Psychologist Explains What You Need Most In A Relationship (And It Isn’t Love)

In other words, Dr. Bernstein believes that the level of understanding between two people is more paramount to the viability of a relationship than love. Bernstein illustrates his theory using an unfortunate parent/child scenario:

“Some parents fail to ever really understand their children … sadly, many parents are never understood by their children … We tend not to like those parts of others that we do not understand.”

What Bernstein appears to be getting at is this: love without understanding is not “healthy” love. In the above parent/child scenario, the child doesn’t like the “part” of their parent(s) who never really understood him or her. The situation is all the more tragic when we consider that the child never really understood their parent(s), either.

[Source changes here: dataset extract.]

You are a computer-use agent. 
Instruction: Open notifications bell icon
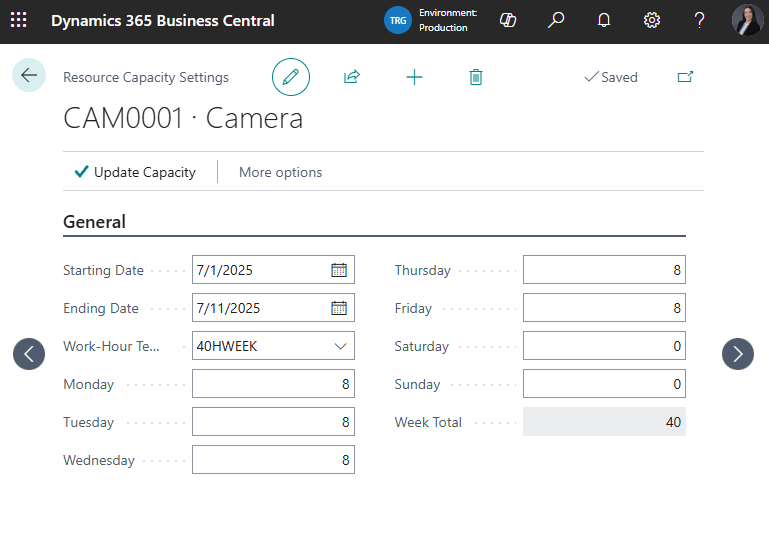[604, 20]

In this case, would it really matter all that much if the child “loves” the parent? In this situation, a deeply-held biological imprint may be responsible for this love – not emotional reverence. This is a highly unusual emotional dynamic between parent and child.

While the variables understandably shift a bit, much of what Dr. Bernstein discusses applies to intimate relationships as well.

cares and appreciates

From Understanding to Empathy

“Well-adjusted couples work and learn to understand one another’s evolving needs as the year goes by,” Bernstein says, “Alternatively, couples that (divorce) have suffered a breakdown in understanding, also known as empathy.”

Now Bernstein is getting (quite literally) to the heart of the matter. Empathy, in plain speak, is a more potent variety of understanding – and one that is crucial in romantic relationships. Bernstein explains his viewpoints on the empathy topic using separation as the backdrop:

“Countless individuals reflect back on failed marriages or intimate relationships and say, ‘I guess we just drifted apart.'” Unsurprisingly, Dr. Bernstein doesn’t buy the “we just drifted apart” spiel: “Instead what likely happened is that they relied on their love versus their understanding to get them through difficult challenges and the passage of time.” (Emphasis mine.)

The emphasized points above are what resonate the most. Indeed, the presence of love but a lack of mutual understanding may pave the way to divorce court. “This often becomes translated to ‘I love you but am no longer in love with you,” explains Dr. Bernstein.

Checking the Ego

Ah, yes, the need to feel right; to feel superior. That’d be our ole’ friend, Ego.

Is it at all surprising that Ego obstructs communication, prevents understanding, and ends relationships? Rhetorical questioning aside, Ego has no place in a relationship. A relationship is, after all, a partnership. Intimacy demands vulnerability and trust in that partnership – something that our “me, me, me” Ego doesn’t like.

“Our egos are what seem to get in the way of understanding those who we love and care about. Often, it is our need to be right that makes what others think and feel so wrong for us.”

Egotism, though a dumb and childish behavior, is something we’ve all done, including the good doctor who admits “I have been quite guilty of this in some of my relationships.”

Bernstein delivers his final words:

“As I have written repeatedly … empathy is truly the emotional glue that holds all close relationships together. Empathy allows us to slow down and try to walk in the shoes we love … Not all relationships are meant to be. Yet all relationships that are meant to flourish in a healthy way, must stress understanding just as much, if not more, than love.”

Final Words

In closing, it is the incredibly deep and emotional bond of empathy (and to a lesser extent, understanding) that is considered more “important” that love in both intimate and parenting relationships – at least according to Dr. Jeffrey Bernstein.

While many of us may disagree with Bernstein, one thing is clear: our ability to empathize (understand) carries potentially severe implications for our relationships. We’d be the wiser – and our relationships, much healthier and fulfilling – by actively practicing empathy. How do we do this?

To help you answer this question for yourself, we leave you with a fitting quote from the late Dr. Steven Covey: “First seek to understand, then to be understood.”